# Implementing multimodal retrieval using Cortex Search Service

Welcome! This tutorial shows a lightweight example where a customer has 2 long pdfs and wants to search and ask natural questions on them. On a high level, this tutorial demonstrates:

- Convert long PDF files to document screenshots (images).
- (Optional but highly recommended) Run parse_document on PDFs for auxiliary text retrieval to further improve quality.
- Embed document screenshots using EMBED_IMAGE_1024 (PrPr) which runs `voyage-multimodal-3` under the hood
- Create a Cortex Search Service using multimodal embeddings and OCR text.
- Retrieve top pages using Cortex Search.
- Get natural language answer with multimodal RAG!
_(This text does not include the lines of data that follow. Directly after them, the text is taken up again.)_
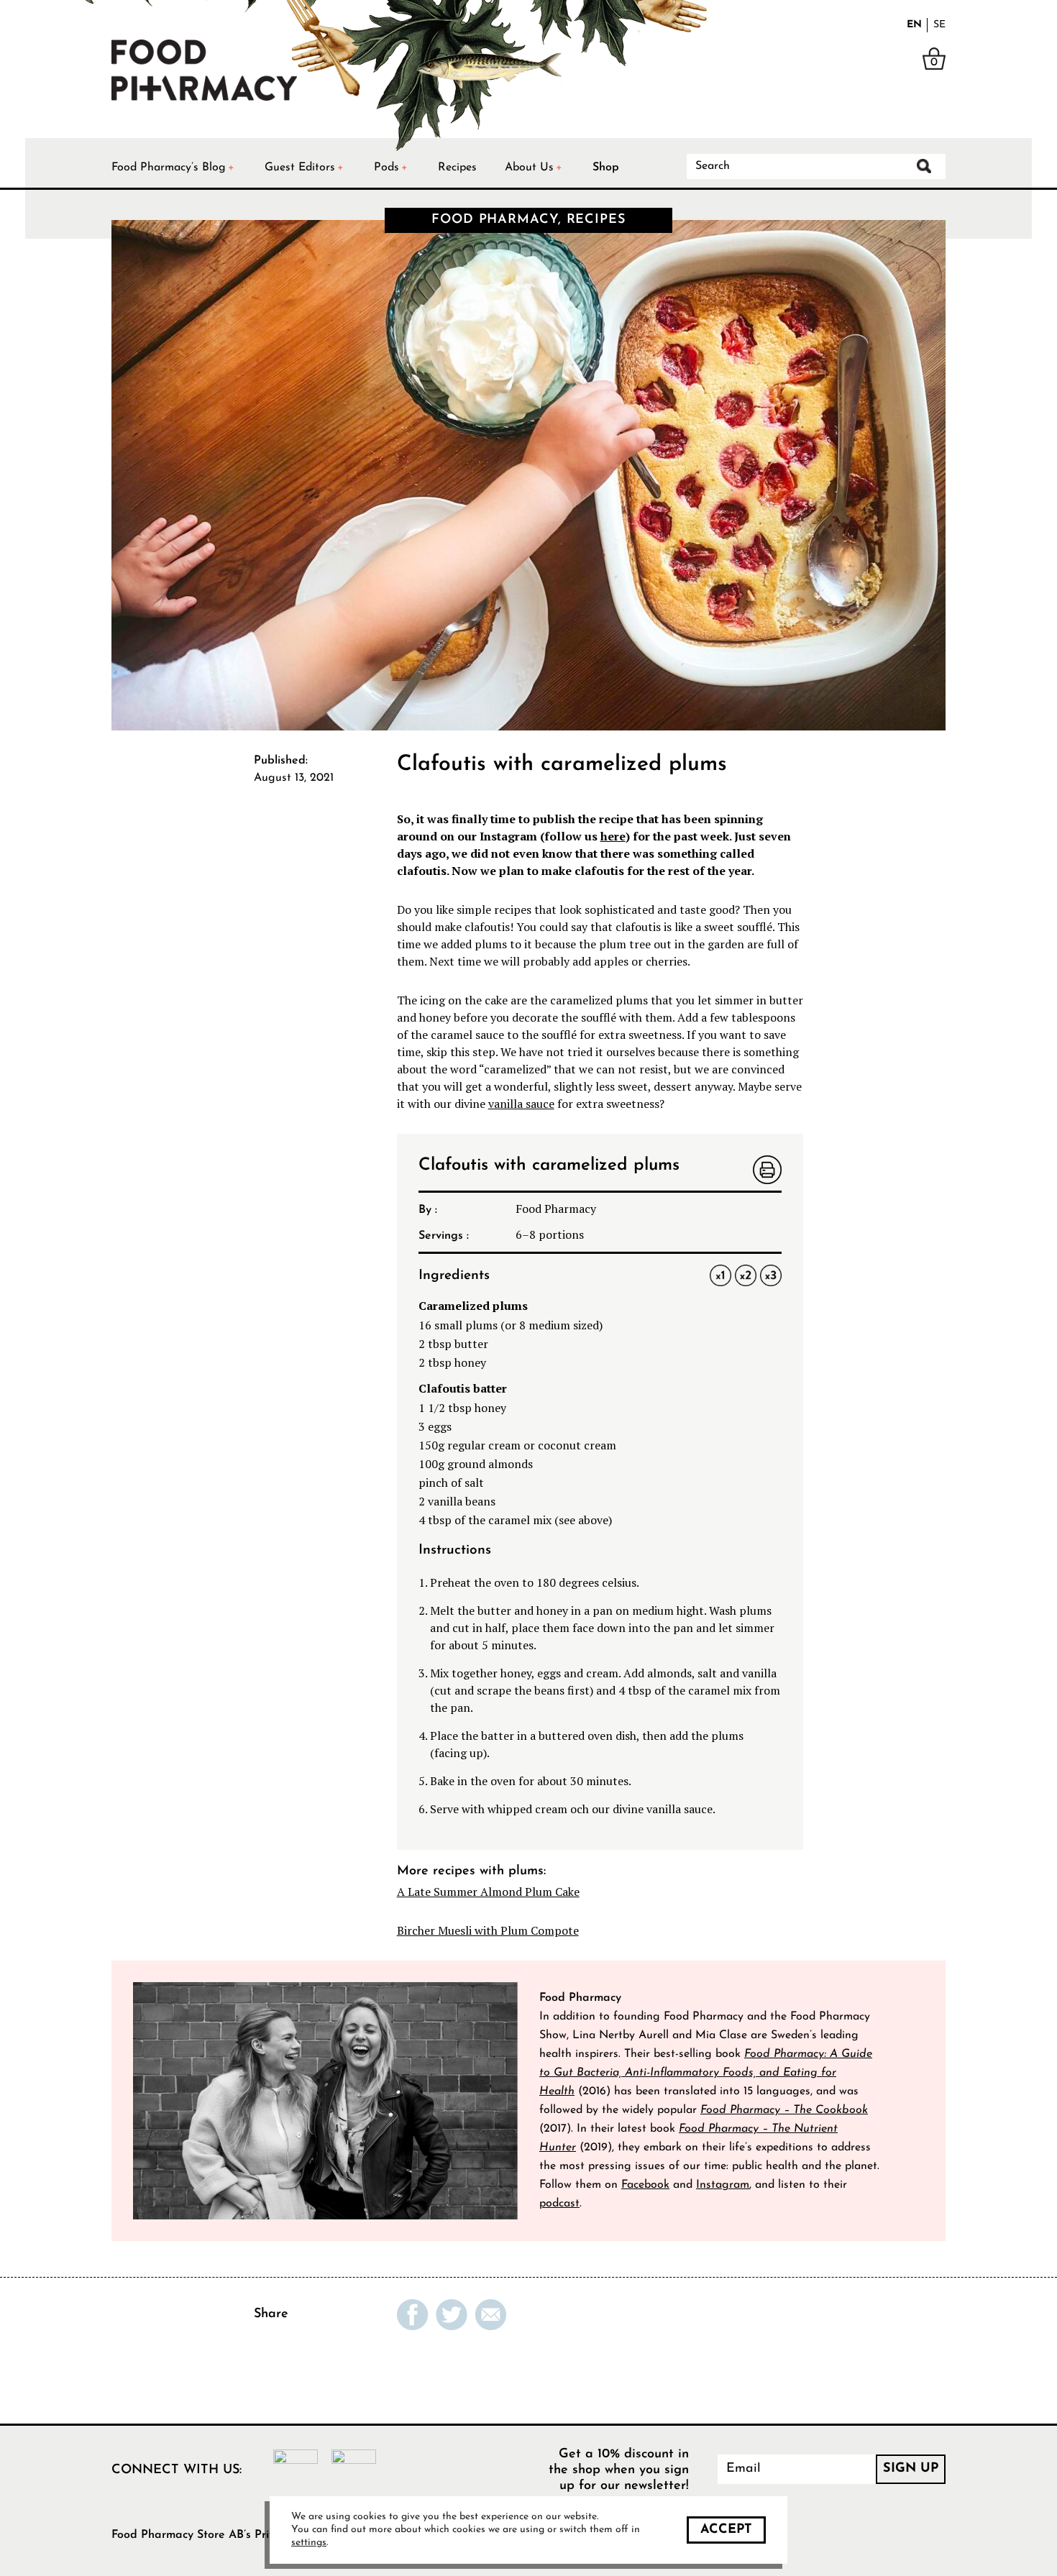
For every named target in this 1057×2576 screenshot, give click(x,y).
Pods (386, 167)
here (613, 836)
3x (771, 1275)
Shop (605, 167)
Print (767, 1171)
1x (720, 1275)
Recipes (457, 167)
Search (924, 166)
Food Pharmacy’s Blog (168, 167)
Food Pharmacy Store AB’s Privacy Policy (218, 2535)
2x (745, 1275)
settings (308, 2542)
To start with, make sure you have PDFs stored under a stage. The two PDF files used in this demo can be found ![here](https://drive.google.com/drive/folders/1bExhPiJlF9aNushnXeLLBR4m9EMaShHw?usp=sharing).

In [None]:
-- CREATE SCHEMA IF NOT EXISTS CORTEX_SEARCH_DB.PYU;
-- CREATE OR REPLACE STAGE CORTEX_SEARCH_DB.PYU.MULTIMODAL_DEMO
-- STORAGE_INTEGRATION = ML_DEV
-- URL = 's3://ml-dev-sfc-or-dev-misc1-k8s/cortexsearch/pyu/multimodal/demo/'
-- DIRECTORY = (ENABLE = TRUE);

-- CREATE OR REPLACE STAGE CORTEX_SEARCH_DB.PYU.MULTIMODAL_DEMO_INTERNAL DIRECTORY = (ENABLE = TRUE) ENCRYPTION = (TYPE = 'SNOWFLAKE_SSE');

-- COPY FILES INTO @CORTEX_SEARCH_DB.PYU.MULTIMODAL_DEMO_INTERNAL/raw_pdf/
-- FROM @CORTEX_SEARCH_DB.PYU.MULTIMODAL_DEMO/raw_pdf/;

LS @CORTEX_SEARCH_DB.PYU.MULTIMODAL_DEMO_INTERNAL/raw_pdf/;

Now let's run some python code:

The purpose is to paginate raw pages into pages -- in image and PDF format. Images are for multimodal retrieval, while PDFs are for better OCR quality (optional). As long as you configure the config correctly, you are good to go!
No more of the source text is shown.